> [Problem statement]
Below is a set of records. Repeat all of them exactly.
-- Opening Marker --
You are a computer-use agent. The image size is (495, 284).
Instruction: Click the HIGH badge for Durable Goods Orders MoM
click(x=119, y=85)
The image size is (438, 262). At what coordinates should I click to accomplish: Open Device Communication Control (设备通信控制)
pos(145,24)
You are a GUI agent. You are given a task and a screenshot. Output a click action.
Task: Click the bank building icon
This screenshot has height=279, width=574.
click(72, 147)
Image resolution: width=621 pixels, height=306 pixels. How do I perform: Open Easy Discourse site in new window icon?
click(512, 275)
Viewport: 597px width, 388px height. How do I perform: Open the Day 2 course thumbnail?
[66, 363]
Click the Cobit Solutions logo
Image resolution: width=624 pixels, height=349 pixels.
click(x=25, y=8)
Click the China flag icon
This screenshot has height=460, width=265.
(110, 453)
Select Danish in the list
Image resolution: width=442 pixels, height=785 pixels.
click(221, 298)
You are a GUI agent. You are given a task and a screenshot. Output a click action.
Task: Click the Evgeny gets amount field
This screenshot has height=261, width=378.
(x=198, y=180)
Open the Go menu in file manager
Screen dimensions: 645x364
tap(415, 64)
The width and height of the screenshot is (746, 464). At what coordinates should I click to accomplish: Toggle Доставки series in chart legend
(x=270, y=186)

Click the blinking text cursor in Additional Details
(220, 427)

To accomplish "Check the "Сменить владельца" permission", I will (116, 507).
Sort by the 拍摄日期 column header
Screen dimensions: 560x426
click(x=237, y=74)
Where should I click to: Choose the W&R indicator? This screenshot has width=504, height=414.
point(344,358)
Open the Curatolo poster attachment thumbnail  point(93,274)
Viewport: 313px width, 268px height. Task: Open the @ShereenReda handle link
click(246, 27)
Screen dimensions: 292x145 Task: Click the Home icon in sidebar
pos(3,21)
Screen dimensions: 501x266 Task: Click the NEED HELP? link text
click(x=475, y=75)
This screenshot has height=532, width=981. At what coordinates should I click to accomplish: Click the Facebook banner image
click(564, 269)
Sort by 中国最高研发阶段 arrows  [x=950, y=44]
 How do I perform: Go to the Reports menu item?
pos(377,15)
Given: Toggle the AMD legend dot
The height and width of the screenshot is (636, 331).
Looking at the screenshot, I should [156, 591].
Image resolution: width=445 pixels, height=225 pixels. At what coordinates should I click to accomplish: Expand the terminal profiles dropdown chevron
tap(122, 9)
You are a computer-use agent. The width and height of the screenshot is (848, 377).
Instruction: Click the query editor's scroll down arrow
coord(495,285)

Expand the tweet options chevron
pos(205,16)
-- Closing Marker --
> [Completed task]
You are a computer-use agent. The image size is (495, 284).
Instruction: Click the HIGH badge for Durable Goods Orders MoM
click(x=119, y=85)
The image size is (438, 262). At what coordinates should I click to accomplish: Open Device Communication Control (设备通信控制)
pos(145,24)
You are a GUI agent. You are given a task and a screenshot. Output a click action.
Task: Click the bank building icon
This screenshot has height=279, width=574.
click(72, 147)
Image resolution: width=621 pixels, height=306 pixels. How do I perform: Open Easy Discourse site in new window icon?
click(512, 275)
Viewport: 597px width, 388px height. How do I perform: Open the Day 2 course thumbnail?
[66, 363]
Click the Cobit Solutions logo
Image resolution: width=624 pixels, height=349 pixels.
click(x=25, y=8)
Click the China flag icon
This screenshot has height=460, width=265.
(110, 453)
Select Danish in the list
Image resolution: width=442 pixels, height=785 pixels.
click(221, 298)
You are a GUI agent. You are given a task and a screenshot. Output a click action.
Task: Click the Evgeny gets amount field
This screenshot has height=261, width=378.
(x=198, y=180)
Open the Go menu in file manager
Screen dimensions: 645x364
tap(415, 64)
The width and height of the screenshot is (746, 464). At what coordinates should I click to accomplish: Toggle Доставки series in chart legend
(x=270, y=186)

Click the blinking text cursor in Additional Details
(220, 427)

To accomplish "Check the "Сменить владельца" permission", I will (116, 507).
Sort by the 拍摄日期 column header
Screen dimensions: 560x426
click(x=237, y=74)
Where should I click to: Choose the W&R indicator? This screenshot has width=504, height=414.
point(344,358)
Open the Curatolo poster attachment thumbnail  point(93,274)
Viewport: 313px width, 268px height. Task: Open the @ShereenReda handle link
click(246, 27)
Screen dimensions: 292x145 Task: Click the Home icon in sidebar
pos(3,21)
Screen dimensions: 501x266 Task: Click the NEED HELP? link text
click(x=475, y=75)
This screenshot has height=532, width=981. At what coordinates should I click to accomplish: Click the Facebook banner image
click(564, 269)
Sort by 中国最高研发阶段 arrows  [x=950, y=44]
 How do I perform: Go to the Reports menu item?
pos(377,15)
Given: Toggle the AMD legend dot
The height and width of the screenshot is (636, 331).
Looking at the screenshot, I should [156, 591].
Image resolution: width=445 pixels, height=225 pixels. At what coordinates should I click to accomplish: Expand the terminal profiles dropdown chevron
tap(122, 9)
You are a computer-use agent. The width and height of the screenshot is (848, 377).
Instruction: Click the query editor's scroll down arrow
coord(495,285)

Expand the tweet options chevron
pos(205,16)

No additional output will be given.